+++ Exercise input

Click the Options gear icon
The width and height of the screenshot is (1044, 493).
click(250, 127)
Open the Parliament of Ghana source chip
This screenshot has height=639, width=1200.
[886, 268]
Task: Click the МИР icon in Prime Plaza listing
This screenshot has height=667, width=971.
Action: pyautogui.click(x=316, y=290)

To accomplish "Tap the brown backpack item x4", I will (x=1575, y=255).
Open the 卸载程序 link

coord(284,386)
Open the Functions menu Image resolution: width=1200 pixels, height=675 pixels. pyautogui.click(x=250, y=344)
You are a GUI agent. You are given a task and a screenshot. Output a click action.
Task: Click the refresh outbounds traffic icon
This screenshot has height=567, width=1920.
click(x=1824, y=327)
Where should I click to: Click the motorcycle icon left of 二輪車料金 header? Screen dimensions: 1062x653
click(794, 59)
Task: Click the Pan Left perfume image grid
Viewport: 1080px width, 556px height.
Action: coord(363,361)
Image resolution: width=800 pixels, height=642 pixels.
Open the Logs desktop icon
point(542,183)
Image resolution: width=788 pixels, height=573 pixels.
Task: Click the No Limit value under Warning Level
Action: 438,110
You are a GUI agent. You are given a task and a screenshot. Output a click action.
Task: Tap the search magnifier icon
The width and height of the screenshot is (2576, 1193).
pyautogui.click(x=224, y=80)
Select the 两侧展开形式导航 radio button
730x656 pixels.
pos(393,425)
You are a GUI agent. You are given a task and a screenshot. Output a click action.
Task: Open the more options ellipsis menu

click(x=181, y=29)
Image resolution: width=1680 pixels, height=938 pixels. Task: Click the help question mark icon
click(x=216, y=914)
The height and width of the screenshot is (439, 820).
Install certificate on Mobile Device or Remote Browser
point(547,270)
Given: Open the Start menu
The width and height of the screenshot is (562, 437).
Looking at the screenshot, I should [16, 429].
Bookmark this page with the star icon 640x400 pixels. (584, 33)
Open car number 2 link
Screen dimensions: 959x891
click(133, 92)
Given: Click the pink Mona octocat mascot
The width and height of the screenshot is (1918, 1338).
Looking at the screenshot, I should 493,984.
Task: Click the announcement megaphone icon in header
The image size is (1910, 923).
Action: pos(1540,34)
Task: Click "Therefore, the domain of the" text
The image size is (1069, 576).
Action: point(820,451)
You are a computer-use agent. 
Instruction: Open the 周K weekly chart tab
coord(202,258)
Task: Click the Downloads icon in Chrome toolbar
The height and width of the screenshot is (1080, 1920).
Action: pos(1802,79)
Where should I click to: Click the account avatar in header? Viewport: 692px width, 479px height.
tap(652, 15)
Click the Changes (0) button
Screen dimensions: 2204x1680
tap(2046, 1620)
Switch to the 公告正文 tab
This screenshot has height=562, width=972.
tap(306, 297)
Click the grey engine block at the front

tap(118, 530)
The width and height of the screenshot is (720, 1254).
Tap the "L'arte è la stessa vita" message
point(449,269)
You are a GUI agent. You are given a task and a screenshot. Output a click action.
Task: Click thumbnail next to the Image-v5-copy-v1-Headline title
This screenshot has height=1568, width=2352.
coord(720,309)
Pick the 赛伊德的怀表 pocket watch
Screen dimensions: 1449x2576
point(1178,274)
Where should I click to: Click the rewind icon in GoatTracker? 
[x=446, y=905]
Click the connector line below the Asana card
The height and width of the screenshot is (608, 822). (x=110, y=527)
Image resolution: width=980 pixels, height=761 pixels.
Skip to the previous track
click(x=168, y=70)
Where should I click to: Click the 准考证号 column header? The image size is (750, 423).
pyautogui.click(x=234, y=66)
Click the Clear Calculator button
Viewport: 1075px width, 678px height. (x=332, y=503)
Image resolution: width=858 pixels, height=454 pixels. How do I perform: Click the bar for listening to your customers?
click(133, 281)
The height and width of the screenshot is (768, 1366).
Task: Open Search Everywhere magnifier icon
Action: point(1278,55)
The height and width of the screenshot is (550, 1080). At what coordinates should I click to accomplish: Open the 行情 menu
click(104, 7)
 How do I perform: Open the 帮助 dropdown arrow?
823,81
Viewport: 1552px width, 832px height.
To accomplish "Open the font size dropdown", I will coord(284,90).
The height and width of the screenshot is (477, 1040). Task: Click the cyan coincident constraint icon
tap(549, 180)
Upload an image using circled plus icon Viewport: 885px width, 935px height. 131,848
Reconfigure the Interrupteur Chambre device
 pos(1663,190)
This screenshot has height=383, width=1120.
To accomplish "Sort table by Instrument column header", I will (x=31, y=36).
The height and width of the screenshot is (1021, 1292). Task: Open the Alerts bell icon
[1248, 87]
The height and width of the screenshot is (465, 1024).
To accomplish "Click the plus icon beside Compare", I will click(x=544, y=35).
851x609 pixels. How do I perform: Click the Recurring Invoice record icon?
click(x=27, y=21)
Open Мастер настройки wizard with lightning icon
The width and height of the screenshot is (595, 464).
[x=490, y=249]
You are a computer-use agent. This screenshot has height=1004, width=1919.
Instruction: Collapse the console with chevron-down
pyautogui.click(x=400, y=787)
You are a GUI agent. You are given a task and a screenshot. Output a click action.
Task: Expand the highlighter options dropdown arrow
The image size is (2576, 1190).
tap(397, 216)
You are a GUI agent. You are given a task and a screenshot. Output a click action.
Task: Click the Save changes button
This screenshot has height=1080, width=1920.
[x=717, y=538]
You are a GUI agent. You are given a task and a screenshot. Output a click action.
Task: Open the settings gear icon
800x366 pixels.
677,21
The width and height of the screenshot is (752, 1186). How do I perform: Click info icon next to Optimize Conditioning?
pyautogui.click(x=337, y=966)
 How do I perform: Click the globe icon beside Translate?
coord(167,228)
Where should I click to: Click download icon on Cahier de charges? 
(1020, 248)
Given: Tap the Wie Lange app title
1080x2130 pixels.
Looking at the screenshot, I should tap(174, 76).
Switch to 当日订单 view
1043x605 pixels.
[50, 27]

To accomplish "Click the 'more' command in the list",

++++++

Exercise:
Rewrite all of the items above, changing every "gear icon" to "cog icon" and leaving the rest untouched.

The response:
Click the Options cog icon
The width and height of the screenshot is (1044, 493).
click(250, 127)
Open the Parliament of Ghana source chip
This screenshot has height=639, width=1200.
[886, 268]
Task: Click the МИР icon in Prime Plaza listing
This screenshot has height=667, width=971.
Action: pyautogui.click(x=316, y=290)

To accomplish "Tap the brown backpack item x4", I will (x=1575, y=255).
Open the 卸载程序 link

coord(284,386)
Open the Functions menu Image resolution: width=1200 pixels, height=675 pixels. pyautogui.click(x=250, y=344)
You are a GUI agent. You are given a task and a screenshot. Output a click action.
Task: Click the refresh outbounds traffic icon
This screenshot has height=567, width=1920.
click(x=1824, y=327)
Where should I click to: Click the motorcycle icon left of 二輪車料金 header? Screen dimensions: 1062x653
click(794, 59)
Task: Click the Pan Left perfume image grid
Viewport: 1080px width, 556px height.
Action: coord(363,361)
Image resolution: width=800 pixels, height=642 pixels.
Open the Logs desktop icon
point(542,183)
Image resolution: width=788 pixels, height=573 pixels.
Task: Click the No Limit value under Warning Level
Action: 438,110
You are a GUI agent. You are given a task and a screenshot. Output a click action.
Task: Tap the search magnifier icon
The width and height of the screenshot is (2576, 1193).
pyautogui.click(x=224, y=80)
Select the 两侧展开形式导航 radio button
730x656 pixels.
pos(393,425)
You are a GUI agent. You are given a task and a screenshot. Output a click action.
Task: Open the more options ellipsis menu

click(x=181, y=29)
Image resolution: width=1680 pixels, height=938 pixels. Task: Click the help question mark icon
click(x=216, y=914)
The height and width of the screenshot is (439, 820).
Install certificate on Mobile Device or Remote Browser
point(547,270)
Given: Open the Start menu
The width and height of the screenshot is (562, 437).
Looking at the screenshot, I should [16, 429].
Bookmark this page with the star icon 640x400 pixels. (584, 33)
Open car number 2 link
Screen dimensions: 959x891
click(133, 92)
Given: Click the pink Mona octocat mascot
The width and height of the screenshot is (1918, 1338).
Looking at the screenshot, I should 493,984.
Task: Click the announcement megaphone icon in header
The image size is (1910, 923).
Action: pos(1540,34)
Task: Click "Therefore, the domain of the" text
The image size is (1069, 576).
Action: point(820,451)
You are a computer-use agent. 
Instruction: Open the 周K weekly chart tab
coord(202,258)
Task: Click the Downloads icon in Chrome toolbar
The height and width of the screenshot is (1080, 1920).
Action: pos(1802,79)
Where should I click to: Click the account avatar in header? Viewport: 692px width, 479px height.
tap(652, 15)
Click the Changes (0) button
Screen dimensions: 2204x1680
tap(2046, 1620)
Switch to the 公告正文 tab
This screenshot has height=562, width=972.
tap(306, 297)
Click the grey engine block at the front

tap(118, 530)
The width and height of the screenshot is (720, 1254).
Tap the "L'arte è la stessa vita" message
point(449,269)
You are a GUI agent. You are given a task and a screenshot. Output a click action.
Task: Click thumbnail next to the Image-v5-copy-v1-Headline title
This screenshot has height=1568, width=2352.
coord(720,309)
Pick the 赛伊德的怀表 pocket watch
Screen dimensions: 1449x2576
point(1178,274)
Where should I click to: Click the rewind icon in GoatTracker? 
[x=446, y=905]
Click the connector line below the Asana card
The height and width of the screenshot is (608, 822). (x=110, y=527)
Image resolution: width=980 pixels, height=761 pixels.
Skip to the previous track
click(x=168, y=70)
Where should I click to: Click the 准考证号 column header? The image size is (750, 423).
pyautogui.click(x=234, y=66)
Click the Clear Calculator button
Viewport: 1075px width, 678px height. (x=332, y=503)
Image resolution: width=858 pixels, height=454 pixels. How do I perform: Click the bar for listening to your customers?
click(133, 281)
The height and width of the screenshot is (768, 1366).
Task: Open Search Everywhere magnifier icon
Action: point(1278,55)
The height and width of the screenshot is (550, 1080). At what coordinates should I click to accomplish: Open the 行情 menu
click(104, 7)
 How do I perform: Open the 帮助 dropdown arrow?
823,81
Viewport: 1552px width, 832px height.
To accomplish "Open the font size dropdown", I will coord(284,90).
The height and width of the screenshot is (477, 1040). Task: Click the cyan coincident constraint icon
tap(549, 180)
Upload an image using circled plus icon Viewport: 885px width, 935px height. 131,848
Reconfigure the Interrupteur Chambre device
 pos(1663,190)
This screenshot has height=383, width=1120.
To accomplish "Sort table by Instrument column header", I will (x=31, y=36).
The height and width of the screenshot is (1021, 1292). Task: Open the Alerts bell icon
[1248, 87]
The height and width of the screenshot is (465, 1024).
To accomplish "Click the plus icon beside Compare", I will click(x=544, y=35).
851x609 pixels. How do I perform: Click the Recurring Invoice record icon?
click(x=27, y=21)
Open Мастер настройки wizard with lightning icon
The width and height of the screenshot is (595, 464).
[x=490, y=249]
You are a computer-use agent. This screenshot has height=1004, width=1919.
Instruction: Collapse the console with chevron-down
pyautogui.click(x=400, y=787)
You are a GUI agent. You are given a task and a screenshot. Output a click action.
Task: Expand the highlighter options dropdown arrow
The image size is (2576, 1190).
tap(397, 216)
You are a GUI agent. You are given a task and a screenshot. Output a click action.
Task: Click the Save changes button
This screenshot has height=1080, width=1920.
[x=717, y=538]
You are a GUI agent. You are given a task and a screenshot. Output a click action.
Task: Open the settings cog icon
800x366 pixels.
677,21
The width and height of the screenshot is (752, 1186). How do I perform: Click info icon next to Optimize Conditioning?
pyautogui.click(x=337, y=966)
 How do I perform: Click the globe icon beside Translate?
coord(167,228)
Where should I click to: Click download icon on Cahier de charges? 
(1020, 248)
Given: Tap the Wie Lange app title
1080x2130 pixels.
Looking at the screenshot, I should tap(174, 76).
Switch to 当日订单 view
1043x605 pixels.
[50, 27]

To accomplish "Click the 'more' command in the list",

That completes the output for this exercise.